Common Problems When Addressing Vendor Operational Risk
Typically, some of the most severe operational risks can occur when vendor risk processes do not follow the entire vendor risk management lifecycle or reflect the primary purpose of the lifecycle.
Process failures include:
- Subjective or inefficient risk identification
- Incomplete review and assessment of due diligence documents, third-party audits, financial information, legal and compliance documentation, etc.
- Failure to engage subject matter experts to review and evaluate vendor controls
- Focusing only on the initial due diligence process to determine a vendor's risk profile and efficacy of their control environment
- Using boilerplate contract templates that do not consider the risks unique to the product or service
- Signing a contract before due diligence is completed
- No monitoring of vendor performance, vendor control environment, or both, or a lack of appropriate and timely monitoring and risk reviews
- Poor record-keeping and storage of due diligence documents, communications, SME reviews, etc.
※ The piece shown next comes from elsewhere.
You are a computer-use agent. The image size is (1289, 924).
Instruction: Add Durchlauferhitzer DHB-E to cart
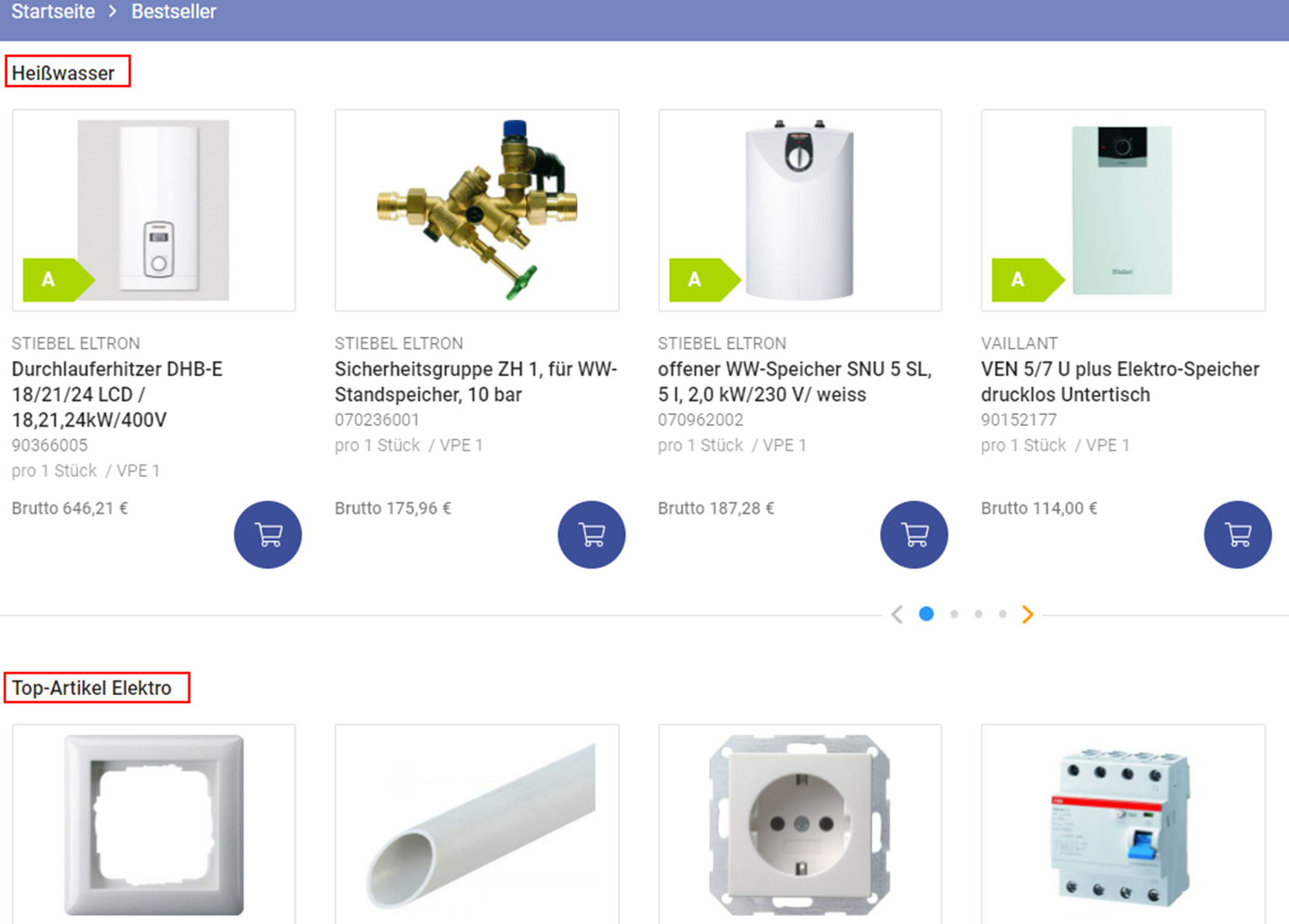pos(268,535)
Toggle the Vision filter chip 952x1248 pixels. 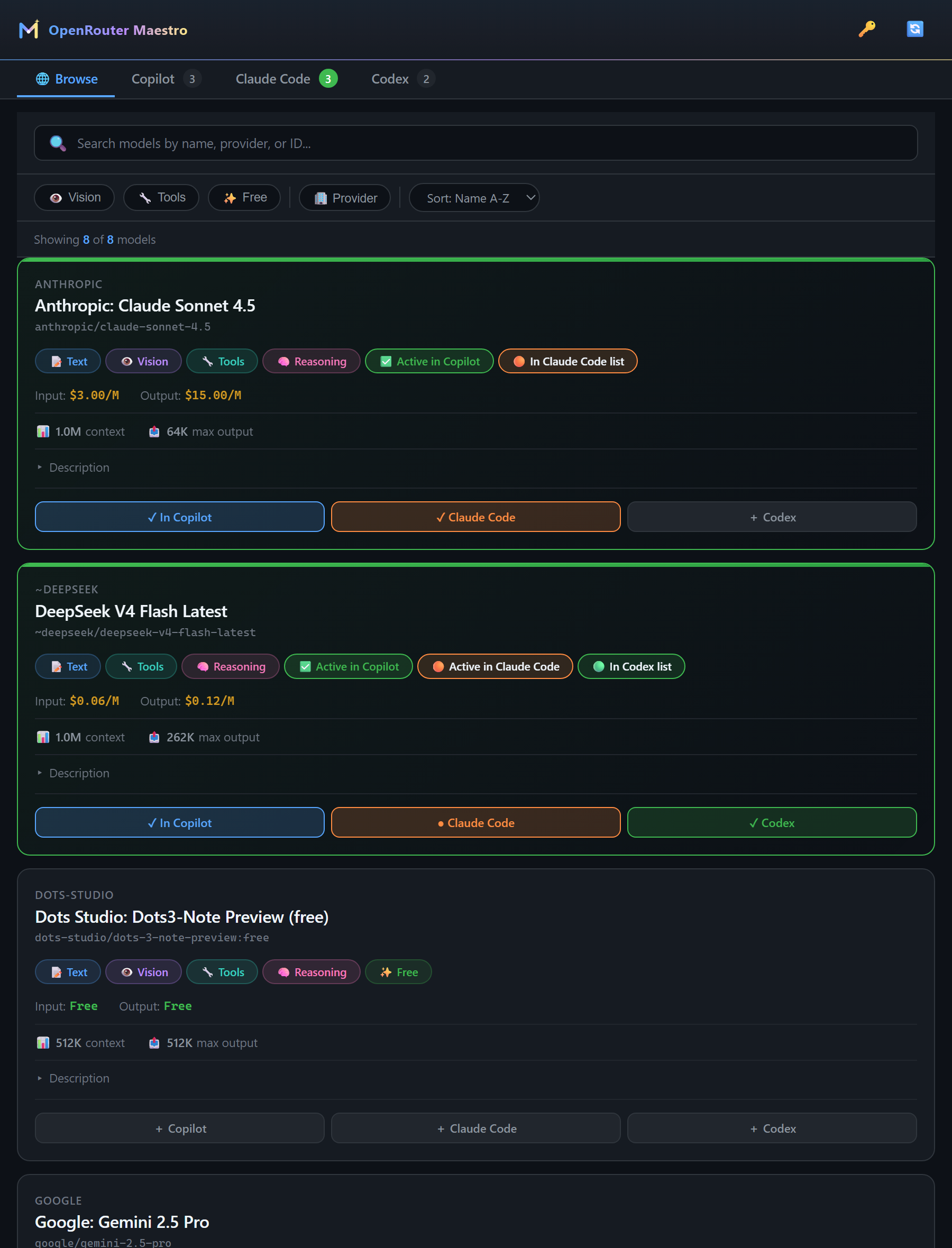pos(74,198)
As a side note, one of the most overlooked vendor operational risks often occurs due to decisions made at the topmost levels of an organization. Suppose your senior management fails to recognize that vendor risk clearly and directly impacts the organization's operational abilities. In that case, it may not be prioritized as much as necessary to allocate proper resources or ensure that skilled employees identify, assess and manage those risks. Inevitably, hard lessons are usually learned, but only after a severe vendor-related incident or regulatory finding is noted.
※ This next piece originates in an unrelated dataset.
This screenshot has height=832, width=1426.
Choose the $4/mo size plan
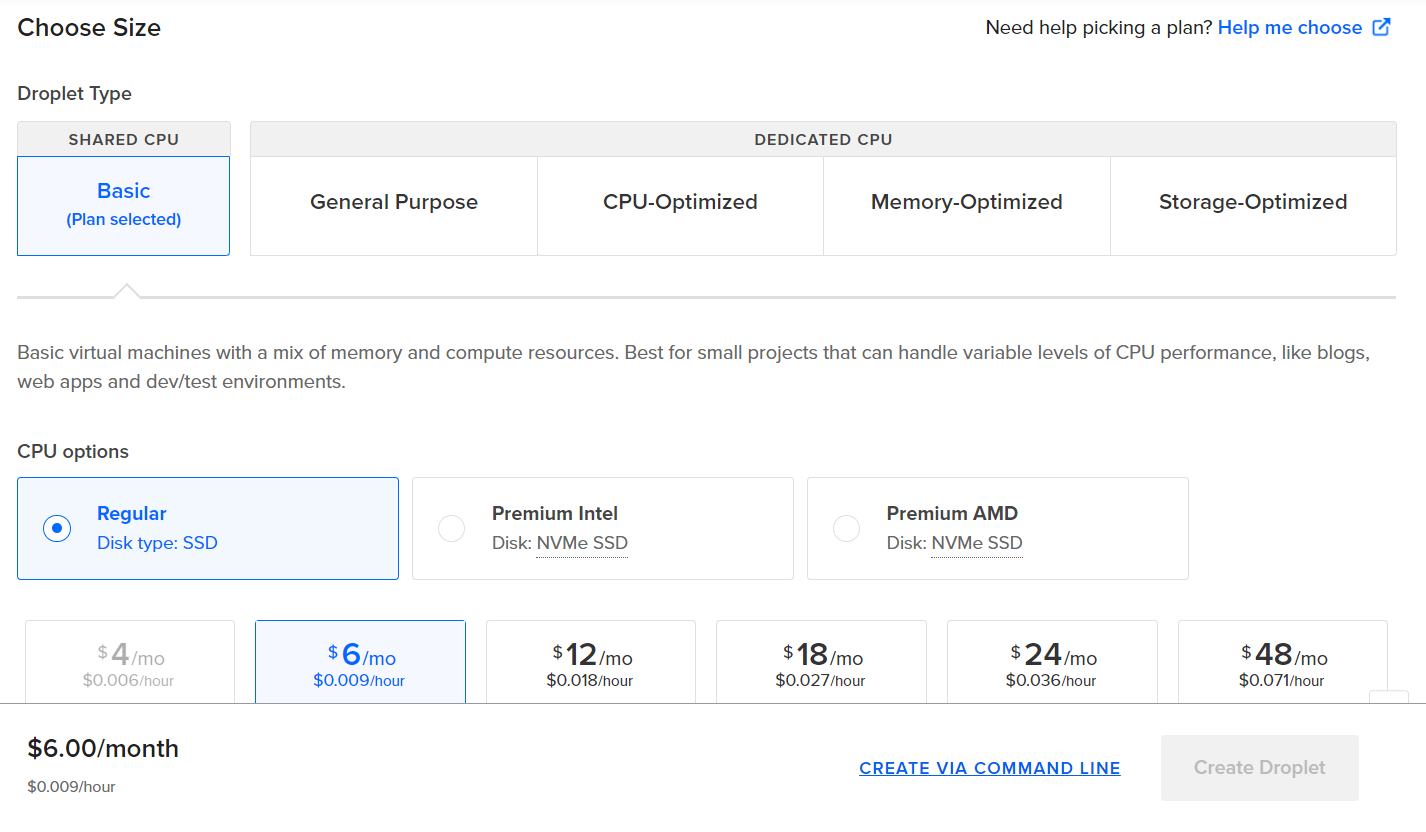(x=130, y=662)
How to Reduce the Impact of Vendor Operational Risk
What can you do to reduce the likelihood or lessen the impacts of vendor operational risk? Here are some steps to take:
- First and foremost, use a vendor risk management framework that follows the vendor risk management lifecycle to systematically identify, assess and manage vendor operational risk.
- Second, ensure that your risk identification methods account for the complexity and the criticality of the product and service provided.
- Third, make sure that your due diligence process is robust enough to root out gaps in the vendor's control environment. It should also ascertain if those gaps (and to what extent) can be remediated before you consider if the residual risk rating is acceptable or if more needs to be done.
- Fourth, treat the contract as an essential risk mitigation tool.
- Fifth, monitor both your vendor's performance as well as their risk profile. For critical or high-risk vendors, a minimum of once a quarter is recommended or as often as needed in response to an event.
- Finally, engage a senior leader to act as an advocate for vendor risk management program, whenever possible. This will help ensure a "tone-from-the-top" message and provide the appropriate attention and resources for your vendor risk management program.
In conclusion, vendor operational risk has a broad reach and can negatively impact an organization in more ways than one. To combat these risks, an organization needs a solid vendor risk management framework to set the stage for identifying, assessing and managing vendor risk. Beyond the framework, there is a real need for the stakeholders, subject matter experts and senior leaders to support and champion the vendor risk management organization and ensure that the vendor risk management program is prioritized, executed and enforced appropriately.